When he reached a roadhouse on the outskirts of town he went in, hoping to play for the angels hovering at the bar. He wanted the comfort of someone who would not look too closely into his eyes, for there they might see the emptiness of unforgiving pain that had taken up residence in his heart. Ever since…ever since…Pearl. The bartender was preaching Johnny Walker healing, salvation through holy water, that quickened Banjo Max’s spirit. The choir at the pool tables did their interpretive dance of rack and break, swoop the corners, and lean into the felt, wielding their cue sticks like they were smoking censers, or maybe the magic wands of Dumbledore. You never know. Banjo Max gulped a shot and went to the makeshift stage with its battered stool of a pulpit and a microphone that stank the stench of actual communion of the saints. He took out the scriptures of steel strings and capo, worn frets and fading wood stain, held on his shoulder by the sacred stole.
He cleared his throat. “I’m Banjo Max,” he began, “but I don’t play no banjo.” He slipped on his thumb and finger picks, ignoring the rush inside of him at the memory of Pearl giving him this particular set. Back before… No, best not to think about that right now. Not enough alcohol in his system yet. He started with his doxology, praise for the god of loneliness. “A-one, and two and three and/It’s so easy to live with no fear or deceit/But sometimes I think maybe I have skipped a beat/The road I chose was maybe not all it should be/But sometimes it was oh, so sweet…” He trilled the notes of the Gordon Lightfoot song with the picks on the old strings, hoping they would hold up for one more performance. The congregation in the bar stopped what they were doing and listened to Banjo Max preaching his lostness in solitary salvation.
He was taking up the offering with his old watch cap when he noticed that his cheeks were damp. What the hell? He hadn’t cried in years. The stigmata of the minstrel saints are the callouses on the tips of their fingers, the scabs from living hard, and the scars of too many wounds from lost love. Tears are for those hearing the songs. Banjo Max retreated to a corner of the bar, back in the shadows. “Where’d you blow in from?” said a woman’s voice. “I own this little sanctuary and I never seen you in here before.” Banjo Max did not turn around. “A little bit of everywhere,” he muttered. “No roots, cowboy?” she pressed gently. “Roots are for trees and Latin. I’m the wind blowing songs around. That a problem?” he challenged. “It’s a hard way of living, I suppose,” she responded.
Banjo Max felt something rubbing against his feet. He looked down into the face of a chocolate brown Lhasa Apso. “That’s UFO. She’s just checking you out.” Banjo Max reached toward the mop of a dog and was met by a growl. “UFO?” The woman laughed. “Unidentified Furry Object. Lhasas come out of Tibetan Terriers. That’s what makes them so fierce and good sentinels.” Banjo Max turned around to see a middle-aged woman with platinum hair, cut close, jeans and a denim shirt. He tried not to stare at the dark purple surgical scar peeking from above the open buttons at the top. “Unidentified? What’s…?” he started to say. “I’m Faith,” the woman smiled. “I got her from a breeder right before my heart surgery. Breeder said Lhasa Apsos with her coloring are nature’s mistake. If they reproduce there are all sorts of problems possible. So, she said, they’re only good to neuter and be pets, if anyone wants them. Wouldn’t name her. Called her unidentified.” She shrugged, held Banjo’s gaze.
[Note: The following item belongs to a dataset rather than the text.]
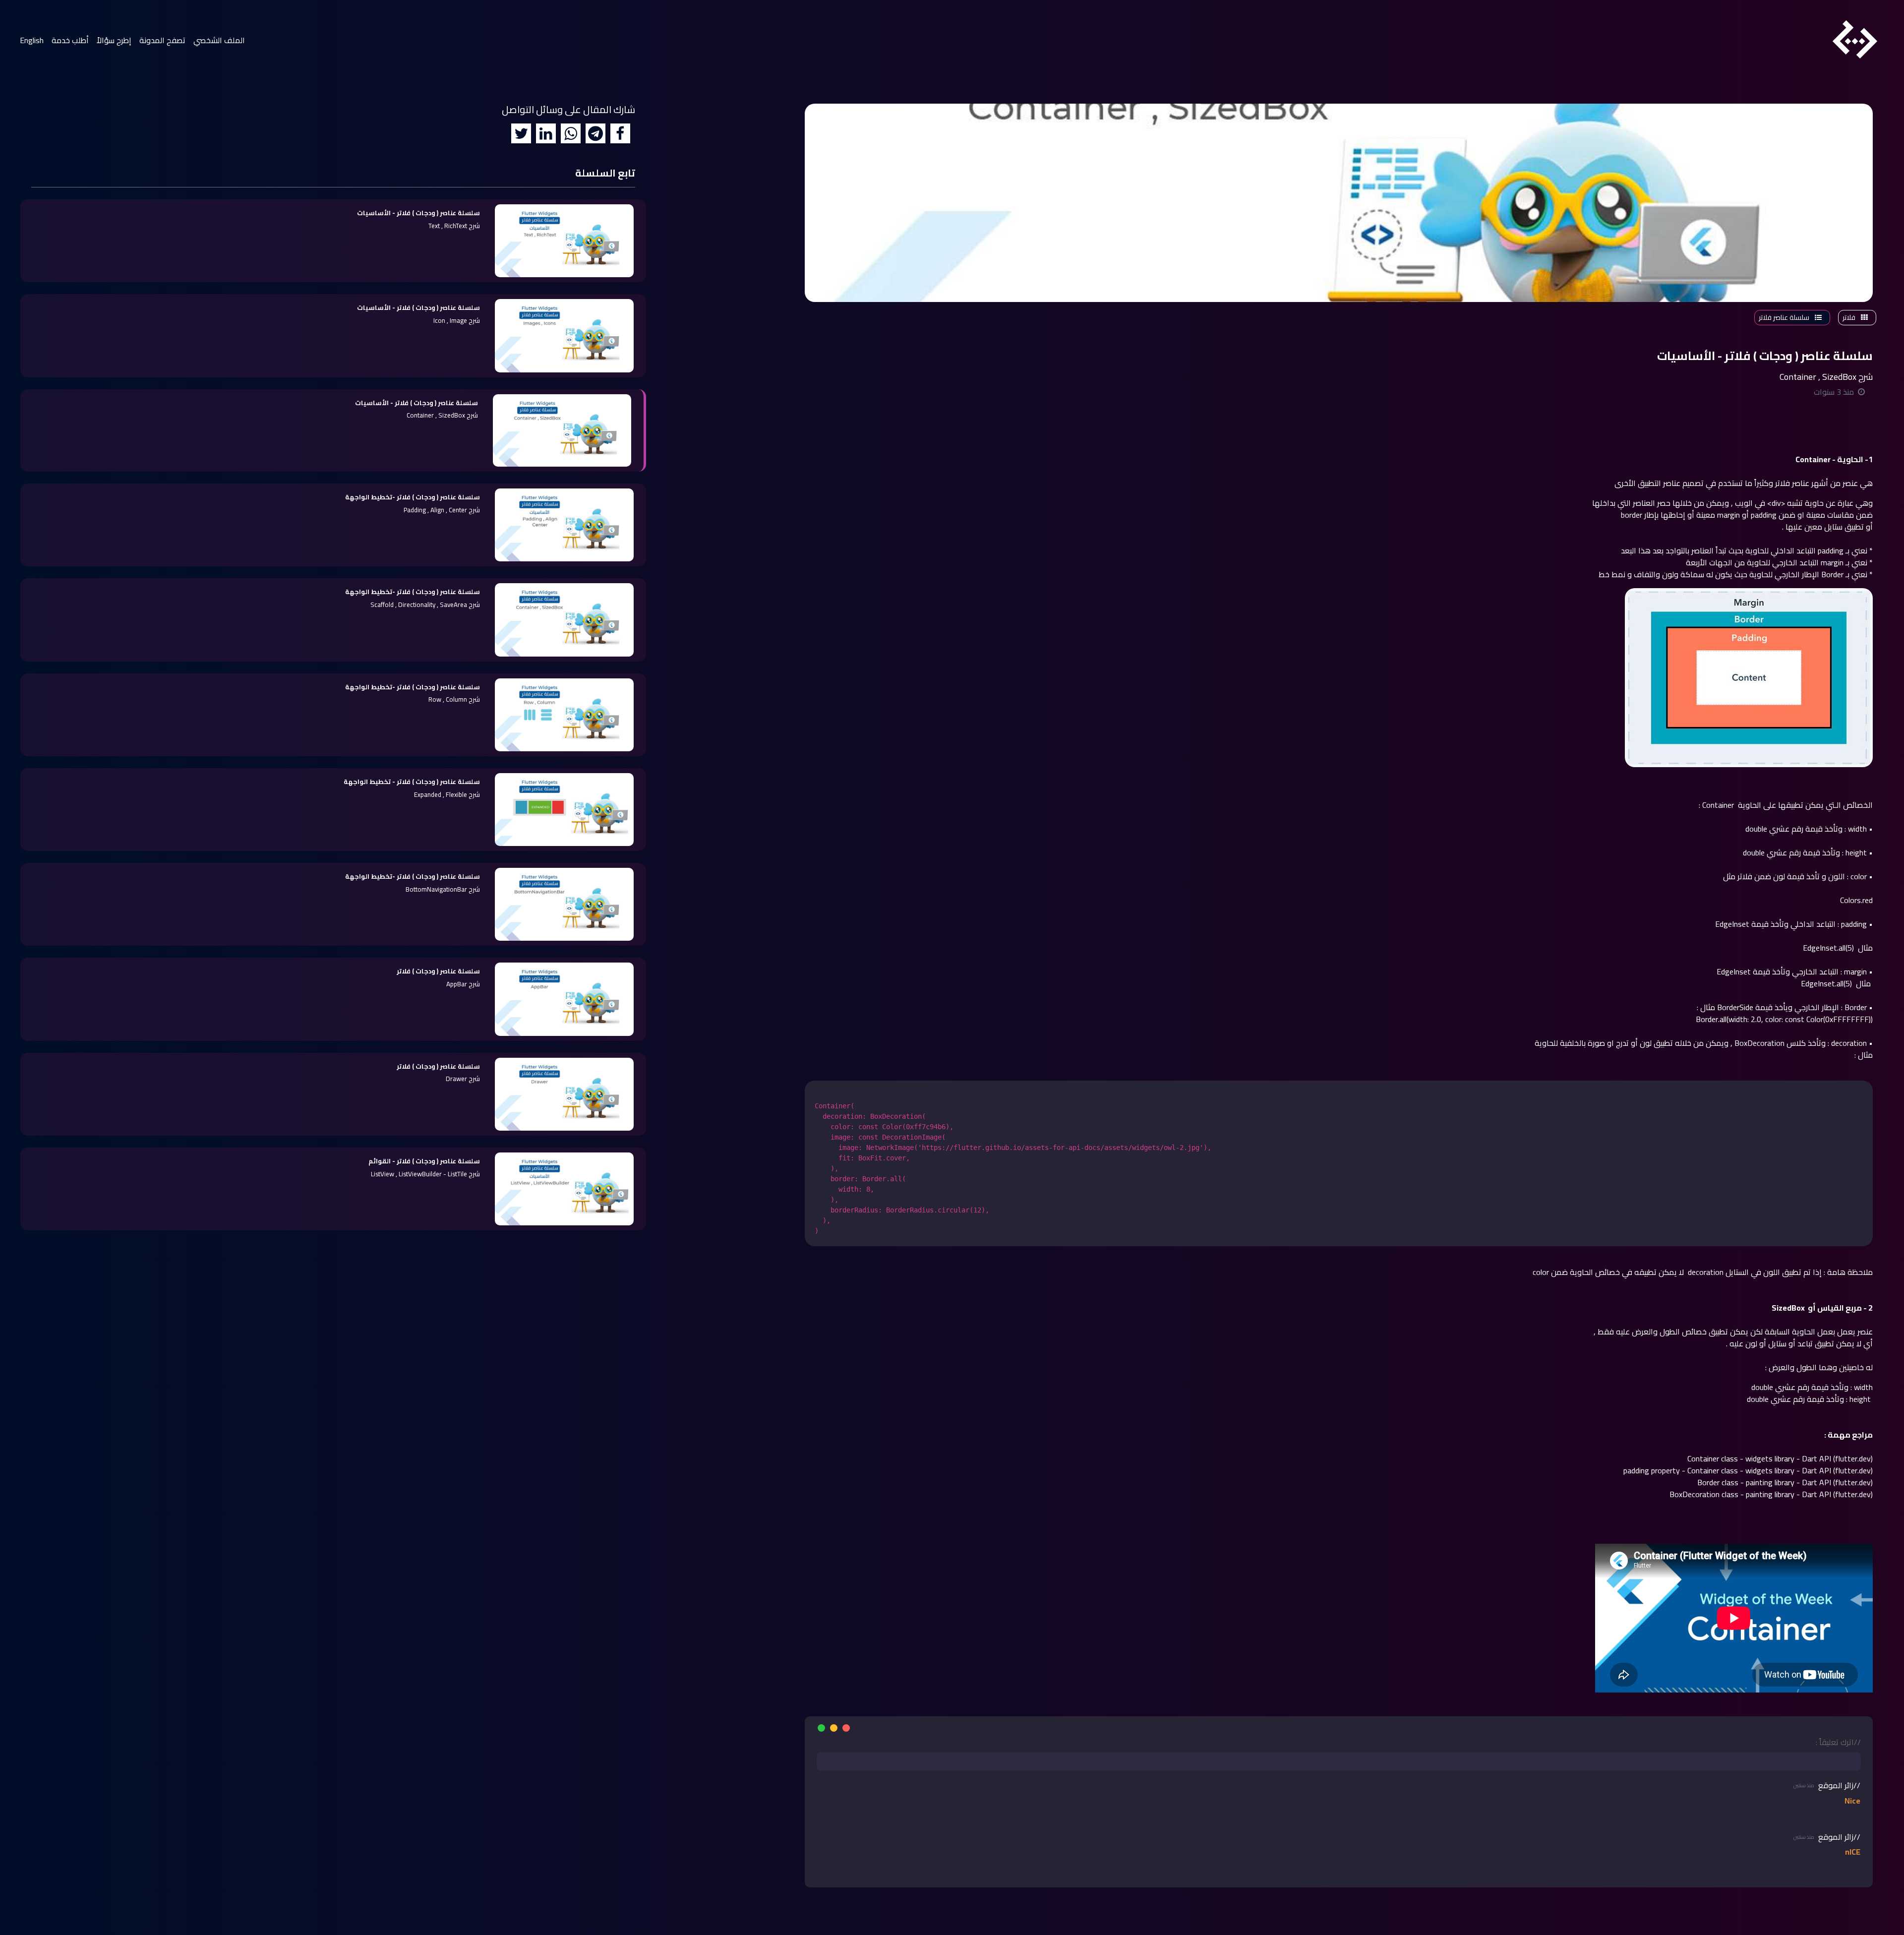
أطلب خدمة (70, 40)
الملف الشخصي (217, 40)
Banjo returned the smile. “So, you being you, you turned it into her name?” Faith nodded. “UFO stayed right beside me on the bed, my furry comfort object. We were made for each other. All I got is her and this bar.” She looked thoughtful. “And you being you, what comes next?” Banjo let out a sigh. “That’s unidentified at this moment.” Faith pulled UFO to her and hugged her tight. “How about for right now, cowboy, one more song. For me,” she looked pensive. “A song for a broken heart…” And they both smiled as Banjo Max prepared the sacramental paraments one more time.
Words are magic and writers are wizards.